In my understanding, DFS is complete for finite depth tree and BFS is complete for finite branching trees, but neither is complete for infinitely branching infinitely deep trees.
You would need an algorithm that iteratively deepens while exploring more children to be complete for the infinite x infinite trees. This is possible, but it is a little tricky to explain.
For a proof that BFS is not complete if it must find any particular node in finite time: Imagine there is a tree starting with node A that has children B_n for all n and each B_n has a single child C_n. BFS searching for C_1 would have to explore all of B_n before it could find it so it would take infinite time before BFS would find C_1.

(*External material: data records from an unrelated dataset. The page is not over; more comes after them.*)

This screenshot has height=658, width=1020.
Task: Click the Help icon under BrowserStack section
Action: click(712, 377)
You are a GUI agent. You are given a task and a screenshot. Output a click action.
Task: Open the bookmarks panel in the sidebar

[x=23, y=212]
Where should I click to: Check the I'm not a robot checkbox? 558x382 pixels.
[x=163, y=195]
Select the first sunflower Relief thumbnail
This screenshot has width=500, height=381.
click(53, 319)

If we're throwing around Wikipedia articles, I'd suggest a look at https://en.wikipedia.org/wiki/Order_type. Even if your set is countable, it's possible to iterate through its elements so that some are never reached, not after any length of time.

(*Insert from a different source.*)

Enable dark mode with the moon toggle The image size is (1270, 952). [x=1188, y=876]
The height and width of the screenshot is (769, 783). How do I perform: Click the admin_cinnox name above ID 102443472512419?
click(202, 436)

For instance, suppose I say, "I'm going to search through all positive odd numbers in order, then I'm going to search through all positive even numbers in order." (This has order type ω⋅2.) Then I'll never ever reach the number 2, since I'll be counting through odd numbers forever.
That's why it's important to order the elements in your search strategy so that each one is reached in a finite time. (This corresponds to having order type ω, the order type of the natural numbers.)
There are techniques to constraint the search space for _programs_ rather than proofs, that I know from Inductive Logic Programming, like Bottom Clause construction in Inverse Entailment, or the total ordering of the Herbrand Base in Meta-Interpretive Learning (ILP). It would be interesting to consider applying them to constraint the space of proofs in ordinary logic progamming.
Refs for the above techniques are here but they're a bit difficult to read if you don't have a good background in ILP:
http://wp.doc.ic.ac.uk/arusso/wp-content/uploads/sites/47/20...
https://link.springer.com/content/pdf/10.1007/s10994-014-547...
e.g. here: https://www.metalevel.at/tist/ solving the Water Jugs problem (search on the page for "We use iterative deepening to find a shortest solution") finding a list of moves emptying and filling jugs, and using `length(Ms, _)` to find shorter list of moves first.
or here: https://www.metalevel.at/prolog/puzzles under "Wolf and Goat" he writes "You can use Prolog's built-in search strategy to search for a sequence of admissible state transitions that let you reach the desired target state. Use iterative deepening to find a shortest solution. In Prolog, you can easily obtain iterative deepening via length/2, which creates lists of increasing length on backtracking."
There is a bit of a problem, in that if there is no solution the lack of a lower bound will cause the search to go on forever, or until the search space is exhausted- and you don't want that. If you use a lower bound, on the other hand, you may be cutting the search just short of finding the solution. It's another trade-off.